Let me turn now to the question of whether Iowans aged 65 and over are really worse off financially than seniors in other parts of the country. I am not sure that we can say that, based only on these income replacement ratio rankings. These rankings don't consider income stability, total net worth or the stability of net worth, for example. Iowa's unemployment rates in recent years have typically been below national jobless rates, which may mean that the incomes of Iowans have been more consistent, with a smaller share of Iowans experiencing periods of unemployment than the norm.
So I think the retirement income picture for older Iowans is not quite as bleak as what is represented by the figures in the Interest.com study. Do I think there is room for improvement? Of course there is.
Q: Why are seniors only able to achieve 70% of the income of pre-retirement workers' income in only two states?
A: Again, it is hard to know why. Nevada has no state income tax and no inheritance tax. If you have a higher income and don't want to pay inheritance tax, you may find Nevada's tax climate attractive. Clark County, where most of the population in Nevada resides, has a higher than average cost of living, so one has to have more income than average to afford to live there. Hawaii's tax benefits for retirees are even more significant, and the cost of living is among the most expensive in the U.S. In sum, there are some economic reasons that might help explain why Nevadans and Hawaiians over age 65 have a median replacement ratio above 70%.
Q: How would proposals to move toward a chained CPI affect seniors' ability to reach 70% to 80% of pre-retirement cohorts' income?

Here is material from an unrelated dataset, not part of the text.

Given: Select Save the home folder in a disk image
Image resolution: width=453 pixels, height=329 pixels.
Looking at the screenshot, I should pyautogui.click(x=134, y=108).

A: The Consumer Price Index (CPI) is currently used to increase Social Security, veterans and food stamp benefits over time. The calculation incorporates the costs of several things.
A chained CPI considers the costs of several things, but takes into account the fact that when the price of one item rises (for example, an apple), consumers do not pay more for the item; they substitute another, lower-priced item instead (for example, an orange). This means that the chained CPI will rise more slowly over time than does the CPI.
Budget hawks see it as a way to lower the deficit. However, the savings come because Social Security, veterans and food stamp benefits will rise more slowly over time. This means less money in the pockets of some of the most vulnerable populations in our country — our seniors, wounded veterans and the poor.
Q: How much are current seniors benefiting from having traditional pensions as opposed to the 401(k) plans of many baby boomers?
A: The level of benefit provided depends upon the funding formula, whether the worker is vested at retirement and whether the pension plan is financially solvent.
In contrast, 401(k) plans are funded by employees and sometimes employers. The employee has some discretion in deciding how much to invest, how often to invest and where to invest. The amount of income available for an employee's retirement varies, depending on how much was invested, how often it was invested and the rate of return earned over time.
Because many baby boomers have proven to be poor savers with 401(k) plans — with many contributing too little, taking early withdrawals or taking out loans against their plans — they may have been better off with defined-benefit plans. But I doubt that defined-benefit plans will make a big comeback in the U.S.